◆ **Material for the task**
+++++

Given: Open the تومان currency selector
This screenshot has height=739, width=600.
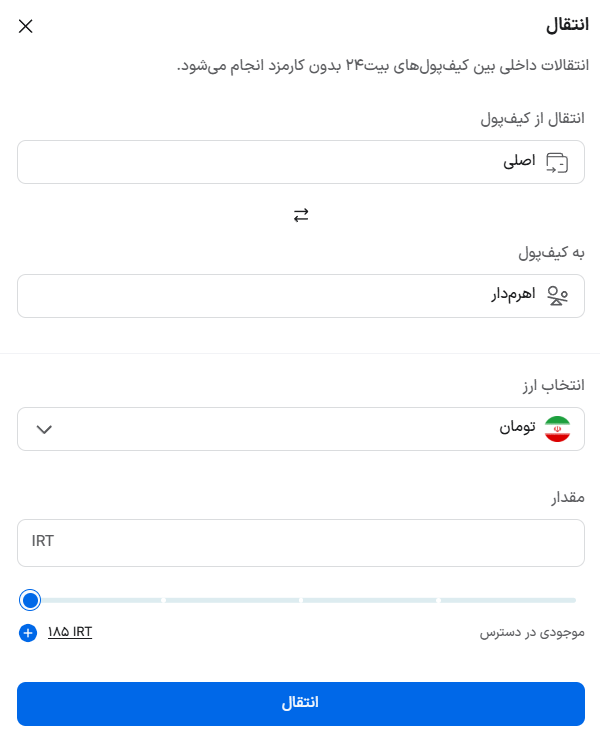Looking at the screenshot, I should pos(300,429).
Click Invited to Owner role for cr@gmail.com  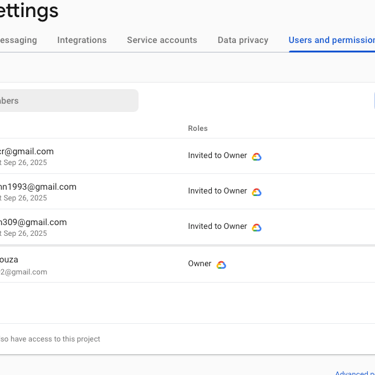217,155
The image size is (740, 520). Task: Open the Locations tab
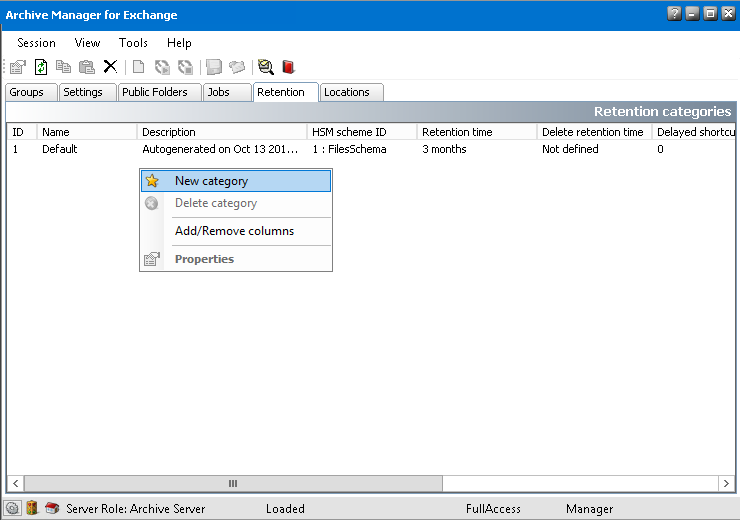[346, 92]
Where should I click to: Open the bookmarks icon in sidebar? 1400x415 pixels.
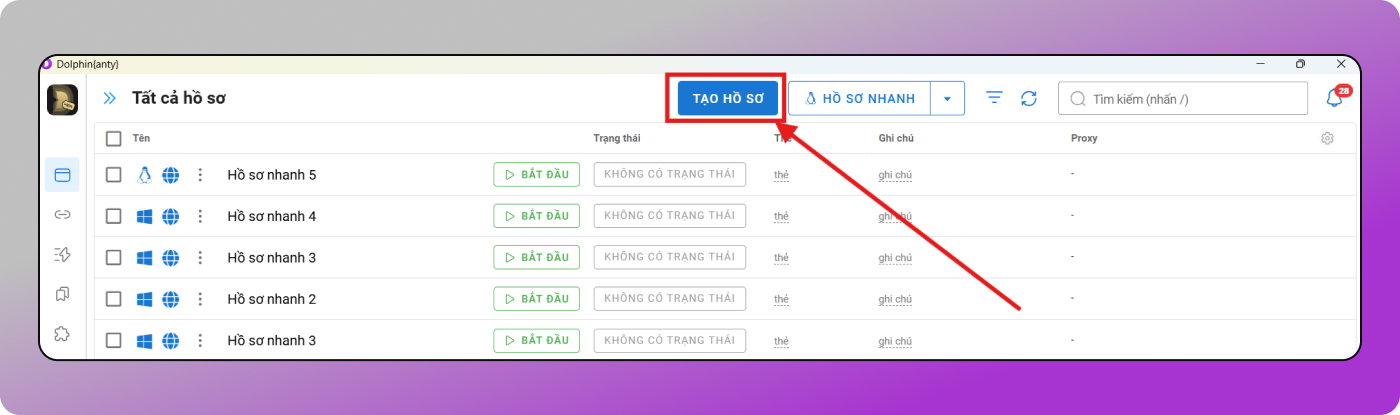click(62, 294)
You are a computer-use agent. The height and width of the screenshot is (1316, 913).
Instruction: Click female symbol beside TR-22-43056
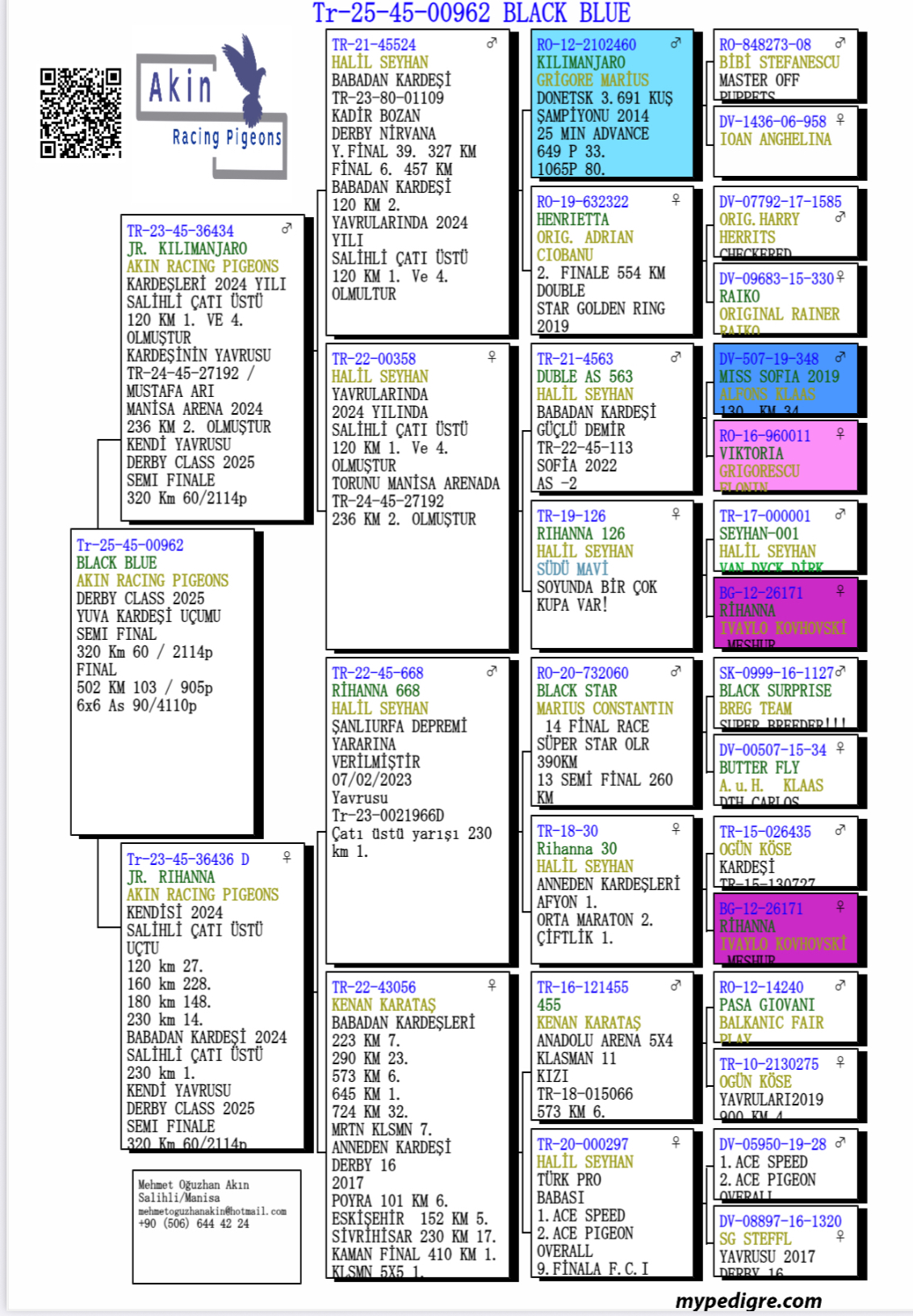point(492,985)
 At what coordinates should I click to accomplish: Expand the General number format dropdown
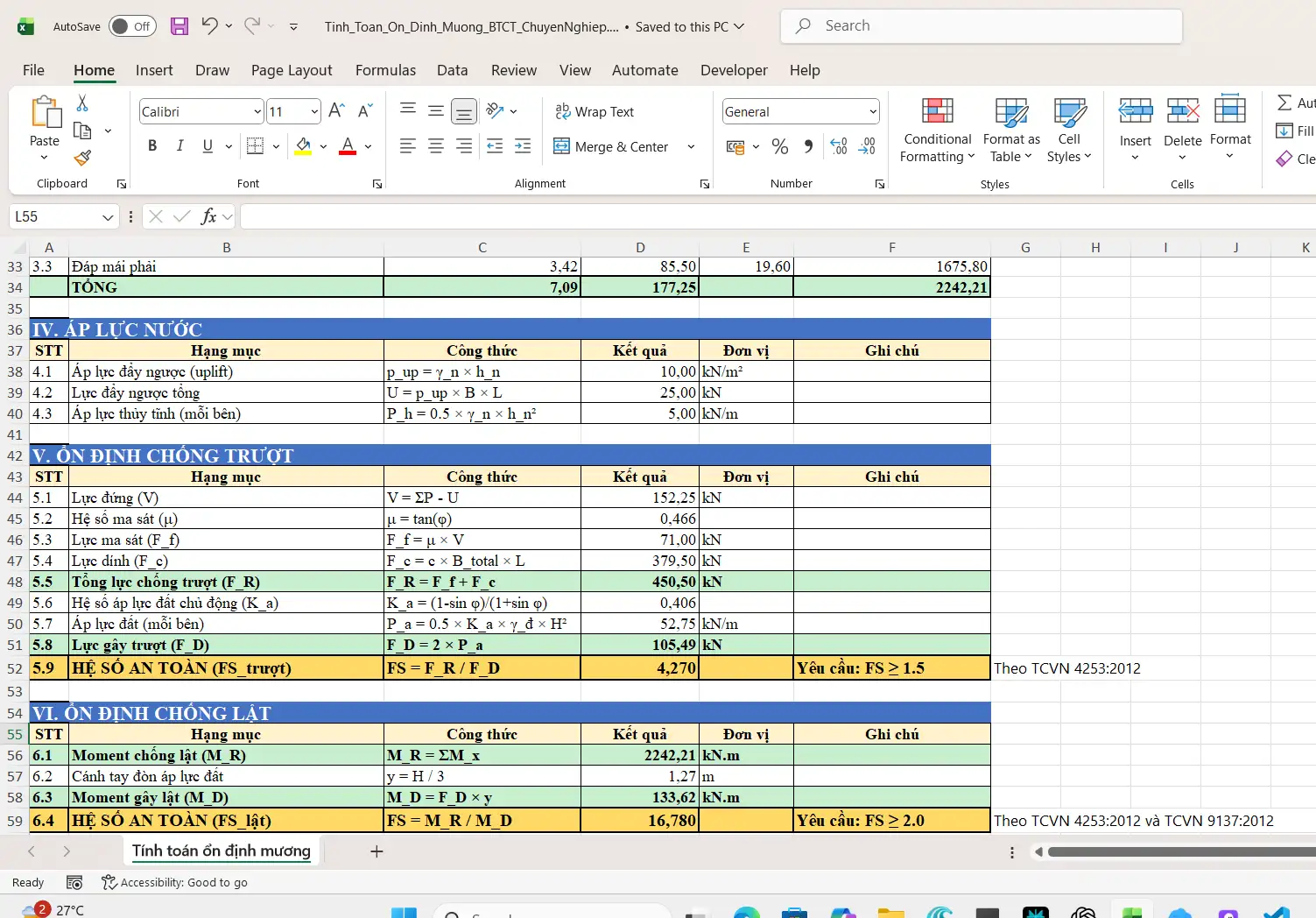coord(872,111)
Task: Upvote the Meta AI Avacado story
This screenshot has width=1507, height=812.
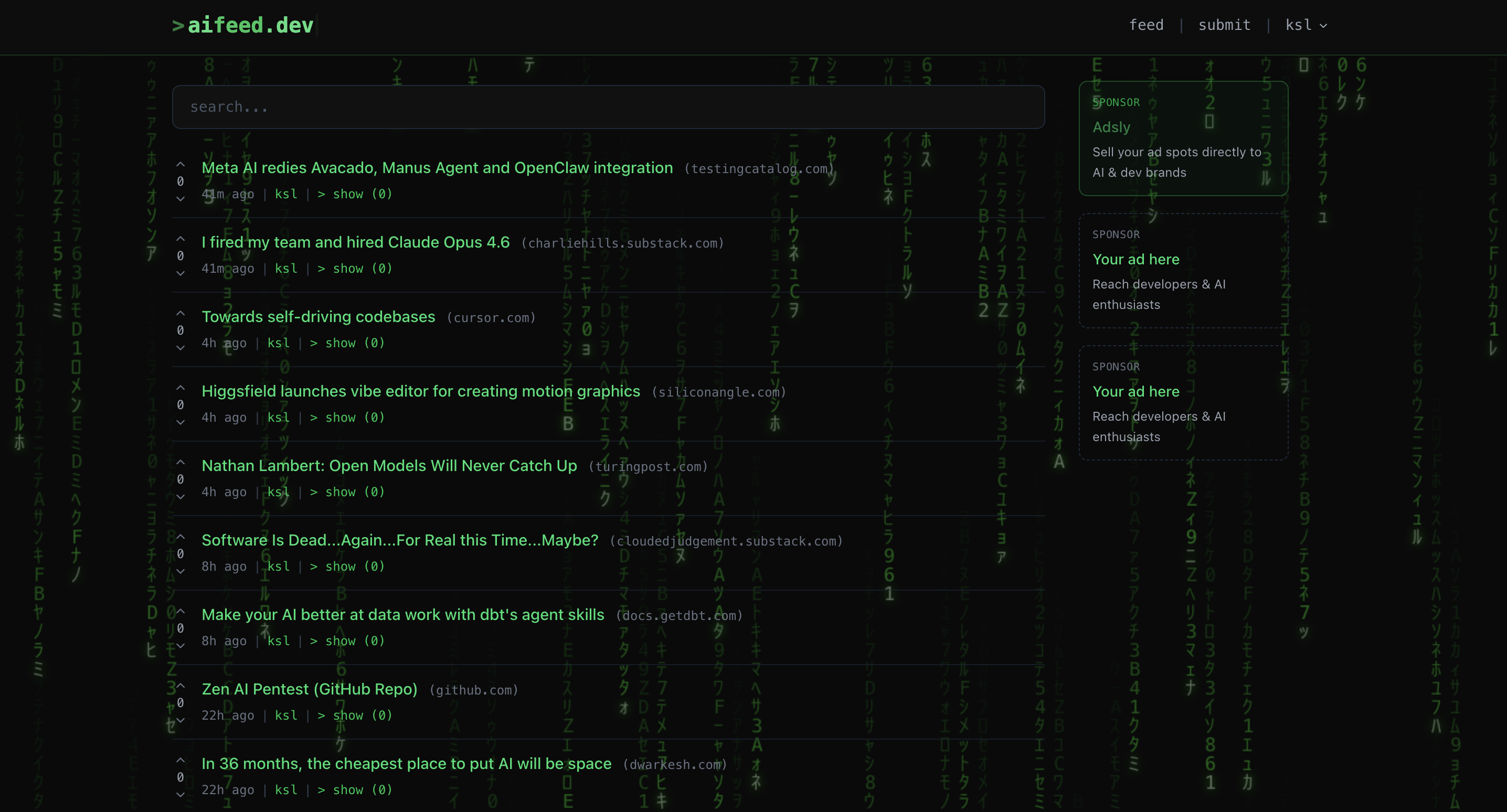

+++++

◆ **What needs to be done**
Could you quote the stretch of the material from the line containing "Task: Upvote the Meta AI Avacado story" through the end of the material, word for word, omitting the pictures?

◆ **Task response**
Task: Upvote the Meta AI Avacado story
This screenshot has width=1507, height=812.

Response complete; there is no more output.